For 2010: To Claim or Not To Claim

Ministers with excess housing allowance for 2010 should consider if they are ready to follow this ruling and claim expenses on a second home for 2010. This is a serious decision that should be fully explored with a tax professional. There are two viable options to be considered:

  • Use the expenses associated with the second home to determine the amount of housing allowance to be excluded from income and do not report any excess housing allowance on the 2010 Form 1040. This is an acceptable provision under current law. However, in the event the case is overturned on appeal, the IRS will have the ability to adjust the Form 1040 and assess all related taxes, penalties, and interest associated with the tax savings from this particular provision. Depending on the amount of the tax involved, ministers taking this route may wish to invest the additional taxes saved in order to preserve the funds in the event of a reversal.

  • Do not use the expenses associated with the second residence to determine the amount excluded from income and file as would be normal.

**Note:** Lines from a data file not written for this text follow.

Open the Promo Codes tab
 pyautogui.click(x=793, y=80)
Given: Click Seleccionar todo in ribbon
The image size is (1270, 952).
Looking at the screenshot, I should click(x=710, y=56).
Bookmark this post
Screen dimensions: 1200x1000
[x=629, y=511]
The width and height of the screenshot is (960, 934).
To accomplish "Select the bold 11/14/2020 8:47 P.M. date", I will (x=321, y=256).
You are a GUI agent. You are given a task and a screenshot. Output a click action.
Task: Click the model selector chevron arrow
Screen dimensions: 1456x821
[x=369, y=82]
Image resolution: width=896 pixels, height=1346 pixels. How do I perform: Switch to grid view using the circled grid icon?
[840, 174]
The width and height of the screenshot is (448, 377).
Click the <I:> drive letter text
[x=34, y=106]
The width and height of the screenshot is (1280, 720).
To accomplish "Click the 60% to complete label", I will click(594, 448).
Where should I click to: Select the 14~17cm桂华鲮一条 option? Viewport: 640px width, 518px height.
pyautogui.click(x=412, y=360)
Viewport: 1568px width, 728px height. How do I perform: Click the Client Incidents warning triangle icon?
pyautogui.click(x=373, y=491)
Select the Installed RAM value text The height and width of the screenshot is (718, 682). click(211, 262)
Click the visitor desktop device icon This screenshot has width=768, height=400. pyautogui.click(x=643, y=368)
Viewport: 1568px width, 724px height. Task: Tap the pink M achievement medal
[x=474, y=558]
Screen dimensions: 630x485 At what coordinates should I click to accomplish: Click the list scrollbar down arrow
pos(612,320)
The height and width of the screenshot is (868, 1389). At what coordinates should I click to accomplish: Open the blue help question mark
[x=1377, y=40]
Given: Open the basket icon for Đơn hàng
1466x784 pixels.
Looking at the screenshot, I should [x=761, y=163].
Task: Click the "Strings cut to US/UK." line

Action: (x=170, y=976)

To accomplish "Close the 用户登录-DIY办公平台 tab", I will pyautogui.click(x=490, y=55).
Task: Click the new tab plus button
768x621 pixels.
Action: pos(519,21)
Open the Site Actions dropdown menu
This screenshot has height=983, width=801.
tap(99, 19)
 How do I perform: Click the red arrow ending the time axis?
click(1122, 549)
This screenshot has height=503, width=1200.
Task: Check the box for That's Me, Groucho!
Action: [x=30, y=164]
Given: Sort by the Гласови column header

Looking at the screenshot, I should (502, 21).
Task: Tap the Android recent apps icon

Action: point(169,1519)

As a second step, the minister may file a protective refund claim stating that they are due a refund based on this particular case. If the Driscoll case is on appeal, the IRS will more than likely hold the refund claim until a decision has been issued by the appellant court. This will take an estimated 2 to 3 years.

As previously stated, these are very serious decisions to consider and require an understanding of the ramifications of each decision. However, with the assistance of a tax professional, a minister should be able to make a decision that aligns both with the law and with his/her risk tolerance level.

Driscoll v. Commissioner of Internal Revenue, 135 T.C. No. 27.